Karl let out a harsh bark of laughter. “Do they really expect us to send cowards to fight in a war?”

“The French lost – and lost badly – in 1940,” Kuhnert said, calmly. “But they were betrayed by their leaders, not their fighting men. And now there are many Frenchmen wondering if the chance of freedom is worth the risk of death.”

“Every time we have fought the French,” Karl countered, “we have beaten them. We would have crushed France in 1914 if the British hadn’t intervened and the Jews hadn’t stabbed us in the back. They are not fool enough to lift a hand against us now.”

“I’m not worried about them fighting us,” Kuhnert said. “Vichy knows what will happen if they challenge us and yes, they will do whatever it takes to root out their own rebels so we won’t do it for them. I’m more worried about the economic effects such rumours will have on our industry.”

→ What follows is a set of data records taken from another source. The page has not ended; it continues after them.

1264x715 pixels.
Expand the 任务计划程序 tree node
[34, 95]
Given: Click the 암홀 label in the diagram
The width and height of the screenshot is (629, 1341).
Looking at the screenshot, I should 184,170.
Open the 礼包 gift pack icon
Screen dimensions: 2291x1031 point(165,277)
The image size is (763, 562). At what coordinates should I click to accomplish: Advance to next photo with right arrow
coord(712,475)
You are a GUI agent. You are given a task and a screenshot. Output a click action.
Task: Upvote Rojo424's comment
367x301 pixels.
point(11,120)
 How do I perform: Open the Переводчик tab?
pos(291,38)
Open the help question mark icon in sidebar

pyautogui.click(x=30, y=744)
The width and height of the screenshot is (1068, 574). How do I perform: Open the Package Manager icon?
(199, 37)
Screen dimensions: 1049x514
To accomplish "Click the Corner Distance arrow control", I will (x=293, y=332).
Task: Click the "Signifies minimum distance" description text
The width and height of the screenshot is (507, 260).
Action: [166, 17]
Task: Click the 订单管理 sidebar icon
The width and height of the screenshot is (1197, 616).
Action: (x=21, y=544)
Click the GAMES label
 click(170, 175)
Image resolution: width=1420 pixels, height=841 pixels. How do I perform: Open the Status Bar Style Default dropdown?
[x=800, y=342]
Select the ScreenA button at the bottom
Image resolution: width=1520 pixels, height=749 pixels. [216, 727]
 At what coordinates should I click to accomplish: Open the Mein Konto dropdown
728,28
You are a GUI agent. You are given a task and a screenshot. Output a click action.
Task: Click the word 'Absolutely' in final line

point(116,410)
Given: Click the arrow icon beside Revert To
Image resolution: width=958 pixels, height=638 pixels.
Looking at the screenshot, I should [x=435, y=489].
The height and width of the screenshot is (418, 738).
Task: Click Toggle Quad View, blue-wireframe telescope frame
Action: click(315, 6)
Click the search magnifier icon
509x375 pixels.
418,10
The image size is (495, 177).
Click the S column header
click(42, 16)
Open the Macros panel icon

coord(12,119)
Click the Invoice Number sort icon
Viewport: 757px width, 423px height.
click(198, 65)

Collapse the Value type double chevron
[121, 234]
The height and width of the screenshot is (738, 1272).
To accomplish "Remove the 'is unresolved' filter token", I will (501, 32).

“You sound like Krueger,” Karl said.

“The French supply us with various raw materials, foodstuffs and a considerable amount of manpower,” Kuhnert said, ignoring the jibe. “Their production level has been poor ever since the sixties, when they realised they weren’t going to get out from under our thumb. Why should they produce anything when nine-tenths of what they produce goes straight to the Reich? They’re still on pretty low rations and they resent it. Far too many of the best Frenchmen are immigrating to North Africa or fleeing to Britain.”

Karl frowned. “So?”

“Their government is, if anything, more repressive than ours,” Kuhnert continued. “The workers in France haven’t been allowed a proper trade union for years, ever since we defeated them in 1940, and the worker associations they do have are more concerned with pleasing the government than assisting the workers. There have long been rumours of plans to set up secret unions and demand change…”

“Which we will crush,” Karl interrupted.

“They may no longer care,” Kuhnert said. “The Spanish and Italians have the same problem, Herr Reichsführer. Their populations have long resented slaving for us. Now… they are starting to wonder what would happen if they simply refuse to work.”

Karl scowled. “And what will happen?”

“We’ll start having supply problems of our own,” Kuhnert said. He nodded towards the map hanging on the wall. “These issues aren’t going to fade away in a hurry, Herr Reichsführer.”

“I see,” Karl said.

He gritted his teeth in frustration. The only French department he’d thought the Reich could rely on was the Vichy government itself. Massively unpopular, caught between the Reich and its own people, it was hellishly effective at sniffing out trouble. But if the French security forces were starting to rot, if the French military thought it would be sent to fight in South Africa, Vichy might lose control. And who knew what would happen then?

We have contingency plans, he reminded himself. We could get the Panzers rolling into France within hours of trouble breaking out in Vichy… except those forces are earmarked for South Africa…


His blood ran cold. And if the Americans start to meddle in France itself…


“Thank you for letting me know,” he said. Something would have to be done, but what? “I will consider your concerns.”

“Thank you, Herr Reichsführer,” Kuhnert said. “I appreciate it.”